= Work instructions =
Using the entries that follow, transcribe only the lines from the line with "Image resolution: width=1245" to the line with "This screenshot has width=1266, height=793.", both included, exactly as they stand and without pictures.

= Collected data =
----

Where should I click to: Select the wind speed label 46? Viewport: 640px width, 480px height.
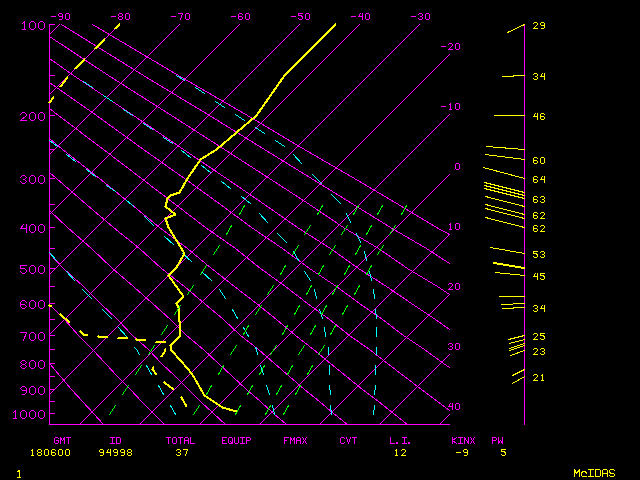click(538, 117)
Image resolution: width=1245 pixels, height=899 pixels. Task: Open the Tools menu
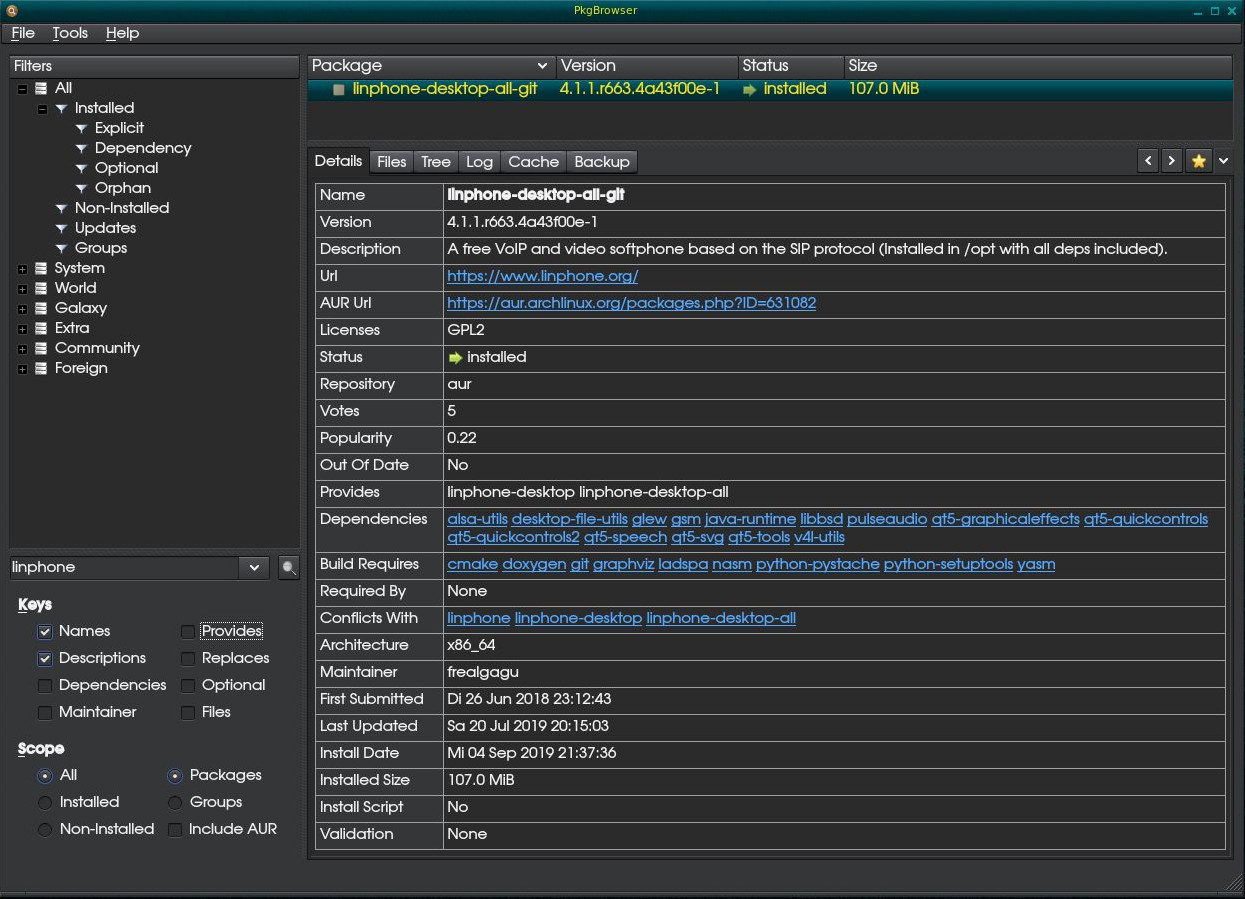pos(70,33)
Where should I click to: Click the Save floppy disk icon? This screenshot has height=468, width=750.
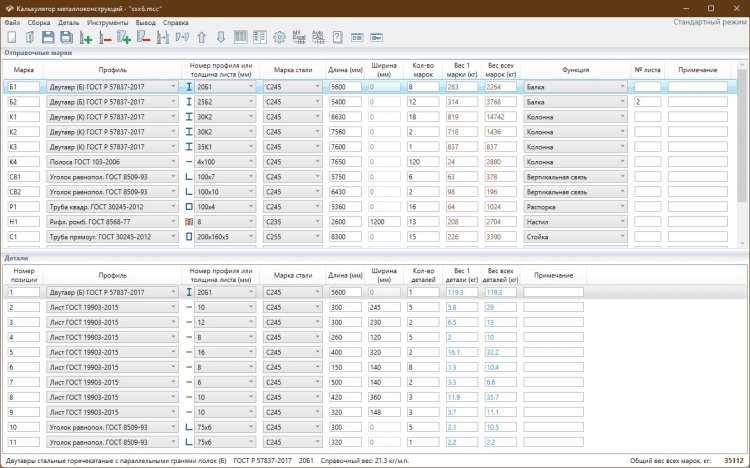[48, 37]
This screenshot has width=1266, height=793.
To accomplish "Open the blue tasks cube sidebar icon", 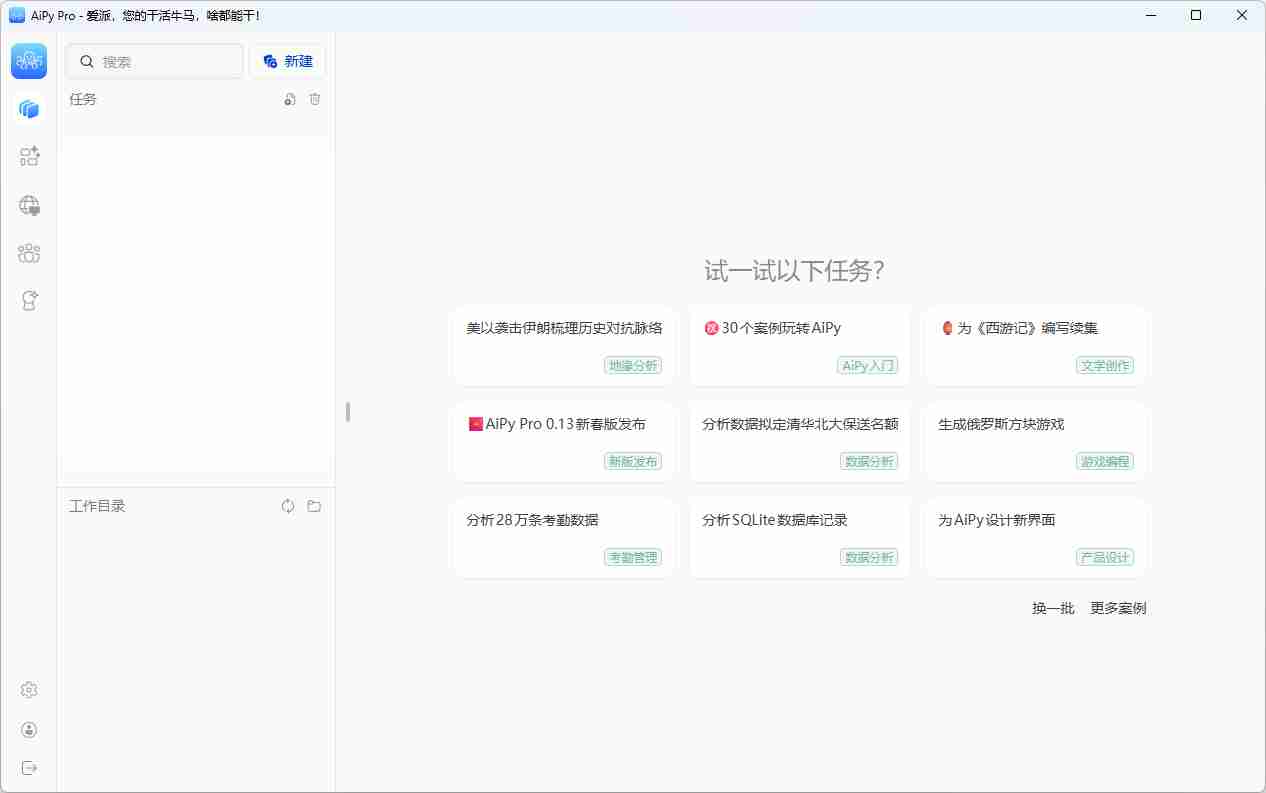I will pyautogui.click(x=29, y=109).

----

= Answer to the problem =
Image resolution: width=1245 pixels, height=899 pixels. Task: Open the Tools menu
pos(70,33)
Where should I click to: Click the Save floppy disk icon? This screenshot has height=468, width=750.
[48, 37]
This screenshot has width=1266, height=793.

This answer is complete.